(Collected data)
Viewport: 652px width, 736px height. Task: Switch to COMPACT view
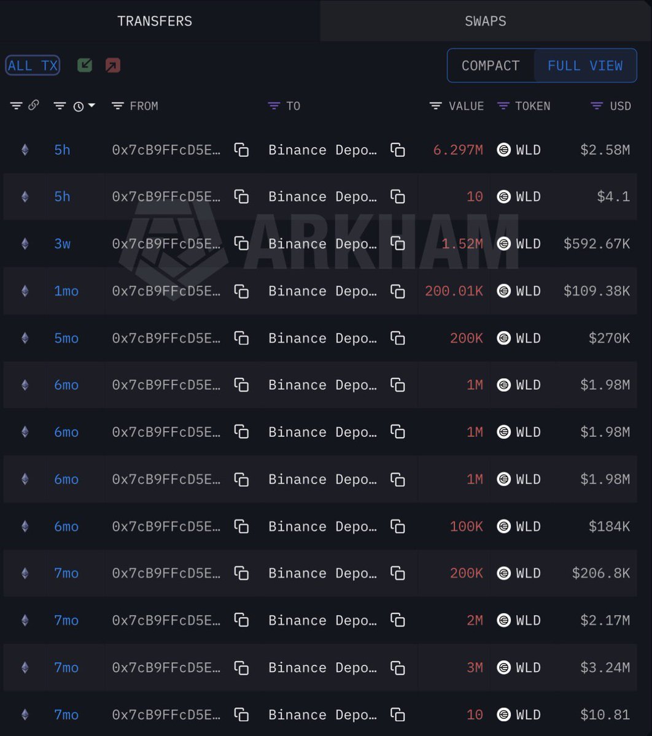pyautogui.click(x=491, y=66)
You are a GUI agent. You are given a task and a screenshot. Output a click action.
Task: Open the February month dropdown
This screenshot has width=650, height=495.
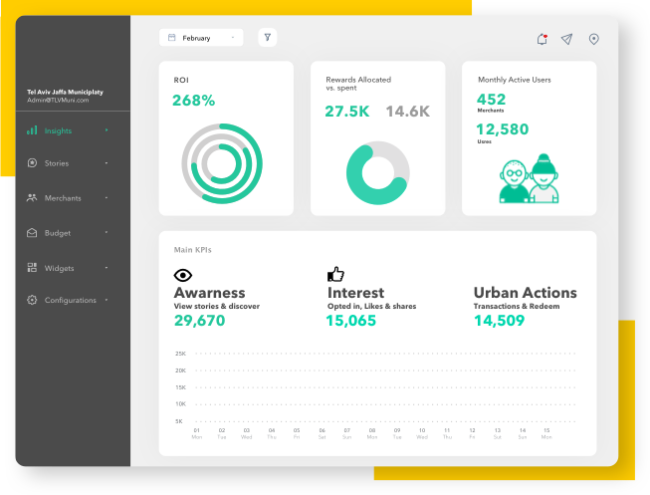[201, 38]
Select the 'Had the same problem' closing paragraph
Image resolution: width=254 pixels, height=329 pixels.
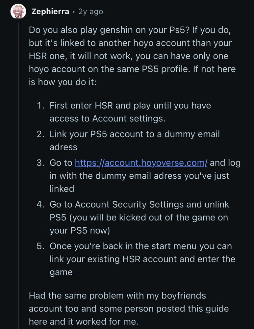129,309
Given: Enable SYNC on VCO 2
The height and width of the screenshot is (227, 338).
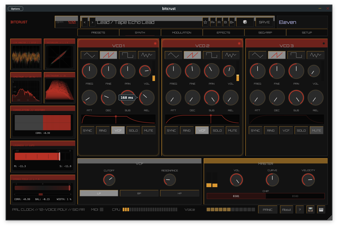Looking at the screenshot, I should pyautogui.click(x=171, y=130).
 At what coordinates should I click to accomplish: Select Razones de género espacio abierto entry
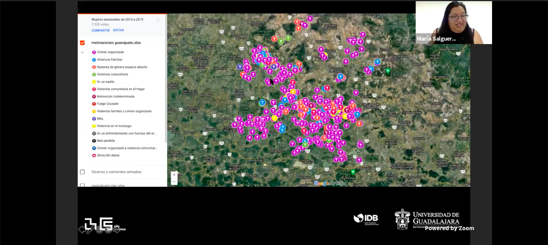122,67

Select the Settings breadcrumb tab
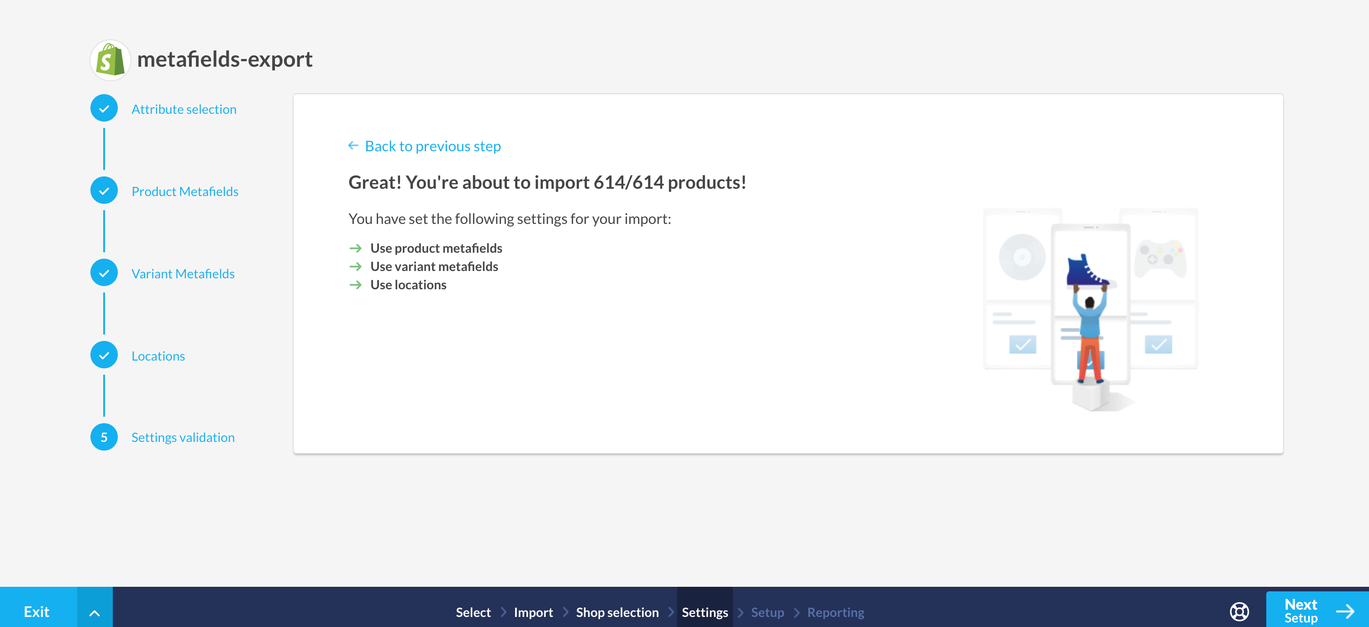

--- TASK DETAILS ---
Quote the records word for word, starting at the line containing "Given: Enable SYNC on VCO 2" and continuing through the end of the records. Leave the pictures out.

--- RESULT ---
Given: Enable SYNC on VCO 2
The height and width of the screenshot is (227, 338).
Looking at the screenshot, I should pyautogui.click(x=171, y=130).
 At what coordinates should I click to accomplish: Select Razones de género espacio abierto entry
122,67

Select the Settings breadcrumb tab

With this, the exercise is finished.